> [Records for the task]

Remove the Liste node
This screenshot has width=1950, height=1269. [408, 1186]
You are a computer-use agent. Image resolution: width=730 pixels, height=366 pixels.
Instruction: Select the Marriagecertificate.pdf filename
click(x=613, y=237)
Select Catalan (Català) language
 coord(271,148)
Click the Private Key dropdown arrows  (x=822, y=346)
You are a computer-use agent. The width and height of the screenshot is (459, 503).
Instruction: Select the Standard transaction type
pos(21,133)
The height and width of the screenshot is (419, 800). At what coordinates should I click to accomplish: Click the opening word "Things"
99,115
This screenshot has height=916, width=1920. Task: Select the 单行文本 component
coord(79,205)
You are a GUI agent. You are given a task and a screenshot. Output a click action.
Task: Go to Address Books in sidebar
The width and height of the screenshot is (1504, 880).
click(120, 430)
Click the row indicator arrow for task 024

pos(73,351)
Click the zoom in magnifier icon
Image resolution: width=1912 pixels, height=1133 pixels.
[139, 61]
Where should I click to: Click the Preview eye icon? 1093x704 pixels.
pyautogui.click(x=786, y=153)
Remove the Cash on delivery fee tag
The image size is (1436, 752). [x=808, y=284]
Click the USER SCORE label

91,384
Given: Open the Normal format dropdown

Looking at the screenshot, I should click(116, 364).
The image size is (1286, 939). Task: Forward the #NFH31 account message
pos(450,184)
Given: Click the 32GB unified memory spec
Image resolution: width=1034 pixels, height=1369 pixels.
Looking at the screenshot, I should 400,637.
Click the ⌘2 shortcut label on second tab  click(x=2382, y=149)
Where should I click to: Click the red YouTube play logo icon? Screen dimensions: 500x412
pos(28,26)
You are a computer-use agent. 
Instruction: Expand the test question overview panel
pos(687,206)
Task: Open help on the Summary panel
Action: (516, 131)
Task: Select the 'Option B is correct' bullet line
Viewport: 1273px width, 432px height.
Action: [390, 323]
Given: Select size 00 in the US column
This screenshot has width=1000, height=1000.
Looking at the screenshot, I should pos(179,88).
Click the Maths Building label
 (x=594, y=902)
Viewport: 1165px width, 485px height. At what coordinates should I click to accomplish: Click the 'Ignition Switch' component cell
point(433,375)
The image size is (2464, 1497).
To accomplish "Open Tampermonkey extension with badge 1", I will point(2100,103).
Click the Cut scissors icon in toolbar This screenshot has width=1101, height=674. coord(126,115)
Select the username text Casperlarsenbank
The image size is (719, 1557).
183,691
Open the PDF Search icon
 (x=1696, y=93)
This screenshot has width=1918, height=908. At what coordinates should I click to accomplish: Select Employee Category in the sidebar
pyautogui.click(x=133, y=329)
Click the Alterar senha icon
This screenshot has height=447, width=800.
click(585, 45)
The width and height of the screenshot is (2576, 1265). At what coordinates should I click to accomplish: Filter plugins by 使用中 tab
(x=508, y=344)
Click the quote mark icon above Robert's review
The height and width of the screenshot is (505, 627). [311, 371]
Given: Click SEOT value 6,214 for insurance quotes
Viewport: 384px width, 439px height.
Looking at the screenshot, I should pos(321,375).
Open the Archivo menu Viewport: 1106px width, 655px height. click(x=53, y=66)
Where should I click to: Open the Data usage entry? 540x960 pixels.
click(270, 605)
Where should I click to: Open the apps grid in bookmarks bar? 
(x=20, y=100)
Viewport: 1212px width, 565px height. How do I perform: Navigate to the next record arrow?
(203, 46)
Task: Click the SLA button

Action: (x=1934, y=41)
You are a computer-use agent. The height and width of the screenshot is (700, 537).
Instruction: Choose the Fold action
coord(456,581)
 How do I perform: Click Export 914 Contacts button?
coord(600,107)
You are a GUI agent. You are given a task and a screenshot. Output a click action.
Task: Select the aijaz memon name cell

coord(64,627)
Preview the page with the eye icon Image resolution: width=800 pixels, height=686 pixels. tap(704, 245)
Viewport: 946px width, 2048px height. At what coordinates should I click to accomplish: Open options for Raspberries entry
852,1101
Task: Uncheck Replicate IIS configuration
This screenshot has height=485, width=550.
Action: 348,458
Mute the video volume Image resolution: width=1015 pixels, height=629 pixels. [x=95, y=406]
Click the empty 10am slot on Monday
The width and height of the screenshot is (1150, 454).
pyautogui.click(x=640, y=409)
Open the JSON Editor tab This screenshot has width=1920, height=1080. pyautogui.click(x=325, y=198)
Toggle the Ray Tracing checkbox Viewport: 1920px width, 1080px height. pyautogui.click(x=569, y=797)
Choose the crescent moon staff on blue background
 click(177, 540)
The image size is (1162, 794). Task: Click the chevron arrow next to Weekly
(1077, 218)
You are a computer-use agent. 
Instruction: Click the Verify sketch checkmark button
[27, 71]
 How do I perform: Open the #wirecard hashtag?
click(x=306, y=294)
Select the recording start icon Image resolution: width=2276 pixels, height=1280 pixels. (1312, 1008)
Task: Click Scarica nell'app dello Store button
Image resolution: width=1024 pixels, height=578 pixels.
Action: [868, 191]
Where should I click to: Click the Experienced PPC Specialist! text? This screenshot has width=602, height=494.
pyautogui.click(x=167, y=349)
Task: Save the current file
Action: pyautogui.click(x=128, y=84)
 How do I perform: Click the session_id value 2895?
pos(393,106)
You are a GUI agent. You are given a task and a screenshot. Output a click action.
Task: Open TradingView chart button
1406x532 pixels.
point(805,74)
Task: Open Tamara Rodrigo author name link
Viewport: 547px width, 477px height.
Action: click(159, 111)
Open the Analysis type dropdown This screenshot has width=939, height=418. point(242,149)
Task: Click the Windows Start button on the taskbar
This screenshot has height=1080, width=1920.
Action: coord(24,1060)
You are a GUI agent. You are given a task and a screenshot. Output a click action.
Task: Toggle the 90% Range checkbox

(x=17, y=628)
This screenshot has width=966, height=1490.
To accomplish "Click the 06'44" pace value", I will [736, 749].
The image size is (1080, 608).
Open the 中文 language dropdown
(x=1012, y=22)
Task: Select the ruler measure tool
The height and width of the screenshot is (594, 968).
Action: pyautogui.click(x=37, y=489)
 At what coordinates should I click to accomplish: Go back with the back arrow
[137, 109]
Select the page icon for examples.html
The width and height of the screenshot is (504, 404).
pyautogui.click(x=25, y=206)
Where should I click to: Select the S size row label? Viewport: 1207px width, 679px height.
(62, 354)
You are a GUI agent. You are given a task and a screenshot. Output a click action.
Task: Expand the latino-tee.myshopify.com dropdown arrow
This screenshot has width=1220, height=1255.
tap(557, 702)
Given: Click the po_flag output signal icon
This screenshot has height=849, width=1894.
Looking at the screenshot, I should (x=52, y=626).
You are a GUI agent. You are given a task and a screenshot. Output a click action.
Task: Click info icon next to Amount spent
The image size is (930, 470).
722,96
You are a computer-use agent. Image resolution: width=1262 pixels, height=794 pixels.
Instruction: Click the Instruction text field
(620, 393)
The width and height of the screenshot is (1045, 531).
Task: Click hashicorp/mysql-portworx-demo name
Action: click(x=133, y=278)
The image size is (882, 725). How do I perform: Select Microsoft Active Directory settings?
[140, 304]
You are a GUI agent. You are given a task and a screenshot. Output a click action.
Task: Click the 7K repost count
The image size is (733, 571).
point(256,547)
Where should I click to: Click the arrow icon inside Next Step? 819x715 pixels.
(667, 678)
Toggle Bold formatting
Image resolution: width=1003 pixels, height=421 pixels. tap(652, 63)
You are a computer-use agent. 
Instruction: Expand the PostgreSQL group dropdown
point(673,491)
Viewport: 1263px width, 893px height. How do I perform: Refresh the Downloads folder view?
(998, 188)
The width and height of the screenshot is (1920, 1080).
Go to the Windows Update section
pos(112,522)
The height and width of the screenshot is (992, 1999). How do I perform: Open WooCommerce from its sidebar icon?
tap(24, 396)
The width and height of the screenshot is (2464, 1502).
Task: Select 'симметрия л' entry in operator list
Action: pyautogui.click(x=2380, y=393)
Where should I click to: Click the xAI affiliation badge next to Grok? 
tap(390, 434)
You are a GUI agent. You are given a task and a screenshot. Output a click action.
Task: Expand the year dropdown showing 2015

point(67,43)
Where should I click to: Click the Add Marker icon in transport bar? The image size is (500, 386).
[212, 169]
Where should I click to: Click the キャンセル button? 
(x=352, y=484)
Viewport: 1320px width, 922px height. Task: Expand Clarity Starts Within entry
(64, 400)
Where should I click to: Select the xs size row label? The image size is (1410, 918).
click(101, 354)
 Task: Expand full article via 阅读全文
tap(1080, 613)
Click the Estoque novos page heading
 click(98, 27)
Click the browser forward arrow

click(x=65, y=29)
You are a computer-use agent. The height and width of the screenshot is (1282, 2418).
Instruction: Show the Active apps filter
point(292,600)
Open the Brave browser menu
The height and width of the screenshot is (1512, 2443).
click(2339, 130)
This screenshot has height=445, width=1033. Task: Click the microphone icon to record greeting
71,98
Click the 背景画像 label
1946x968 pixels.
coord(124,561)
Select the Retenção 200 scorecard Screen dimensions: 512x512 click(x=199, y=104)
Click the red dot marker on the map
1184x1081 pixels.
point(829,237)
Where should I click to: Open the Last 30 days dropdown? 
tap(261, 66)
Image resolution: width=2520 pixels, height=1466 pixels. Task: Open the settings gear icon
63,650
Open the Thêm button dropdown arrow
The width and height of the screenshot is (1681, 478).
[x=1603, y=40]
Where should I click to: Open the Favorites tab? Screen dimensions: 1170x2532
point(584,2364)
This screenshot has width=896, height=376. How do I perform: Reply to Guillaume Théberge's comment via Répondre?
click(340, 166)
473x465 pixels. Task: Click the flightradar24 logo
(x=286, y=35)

> [Short exercise]
Reproduce the records starting at the line containing "Toggle the Ray" and ending at the line containing "pos(393,106)", with "hashtag" replaced by "tag" and everything else left unchanged.

> [Finished task]
Toggle the Ray Tracing checkbox Viewport: 1920px width, 1080px height. pyautogui.click(x=569, y=797)
Choose the crescent moon staff on blue background
 click(177, 540)
The image size is (1162, 794). Task: Click the chevron arrow next to Weekly
(1077, 218)
You are a computer-use agent. 
Instruction: Click the Verify sketch checkmark button
[27, 71]
 How do I perform: Open the #wirecard tag?
click(x=306, y=294)
Select the recording start icon Image resolution: width=2276 pixels, height=1280 pixels. (1312, 1008)
Task: Click Scarica nell'app dello Store button
Image resolution: width=1024 pixels, height=578 pixels.
Action: [868, 191]
Where should I click to: Click the Experienced PPC Specialist! text? This screenshot has width=602, height=494.
pyautogui.click(x=167, y=349)
Task: Save the current file
Action: pyautogui.click(x=128, y=84)
 How do I perform: Click the session_id value 2895?
pos(393,106)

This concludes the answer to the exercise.